フラガール


フラガール」をビデオで見た。
この作品の日本での評価の高さとその内容から、映画感想のブログなどを読んでいても感じる「日本人の人の良さ」を改めて感じた。確かに感動的ではあるが、お涙頂戴の意図が露骨だし、その手の場面も長すぎる。正直言って、少しうるっときかけた箇所もあるが、泣きを助長するための音楽といい、泣いたら恥ずかしいと思わせるような臆面のなさだ。

フラガールになる炭鉱娘たちを演じる役者たちは、映画のためにダンスの特訓を受け、素人が一人前のダンサーになっていく役柄と重なって感動を呼ぶわけだ。が、ミュージシャンである私は、ごり押しお涙頂戴演出への反感からか、先生役の松雪泰子が最初に言ったように、素質のないものは芸を身に付けるべきではない、という逆のメッセージを受けとった。この映画をきっかけに、日本ではフラが流行ったらしいが、日本各地で映画の最初のレッスン場面のような光景が繰り広げられたのかと思うと、頭が痛くなりそうだ。小市民的感覚が観客の共感を呼び、自分でもできそうだという幻想を抱くのだろうか。私は、人間の脳は単純ではあるが、それほど単純でもない、と思っているので、直接的に小市民感覚に語りかけるようなこういった作品は、作り手受け手両方の脳を麻痺させるような気がして、好きではない。

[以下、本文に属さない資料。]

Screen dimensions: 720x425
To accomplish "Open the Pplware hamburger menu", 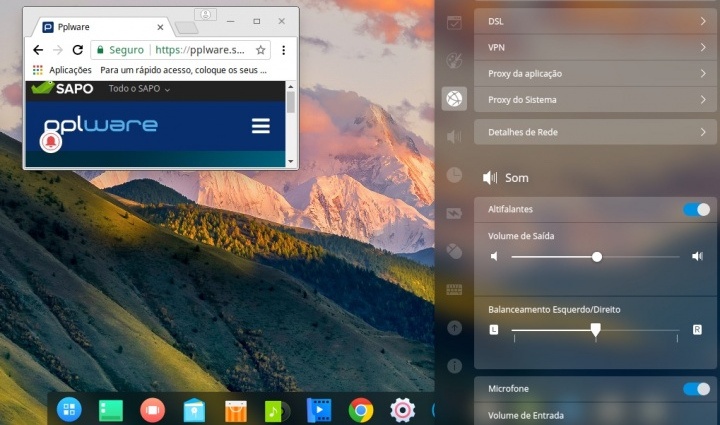I will (261, 126).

似た設定の「フルモンティ」も貧乏くさくてあまり好きではなかったが、コメディとしては悪くなかった。「フラガール」ではユーモアが中途半端なため、感動的であるはずの場面の効果も薄れているし、ユーモアと一緒の方が社会状況もきちんと浮かび上がってきたと思う。常磐ハワイアンセンターは、日本の偽ハワイとしてギャグの対象だったはずだが、その視点はどこにもなく、対象にべったりの真面目な力技的演出だ。対象に共感しながら、例えばユーモアという形で距離を置くことは可能なはずだが。常磐ハワイと本物のハワイは、どちらが良い悪いではなく、違うものだ。が、その違いを意識し、自分の置かれている位置を確かめるセンスがないと、本物=アメリカ物は何でもいいという批評精神の欠如につながっていく気がする。それとも「常磐ハワイアンセンター」がギャグなのは暗黙の了解、という日本人にしか分からない前提で成立っているのだろうか?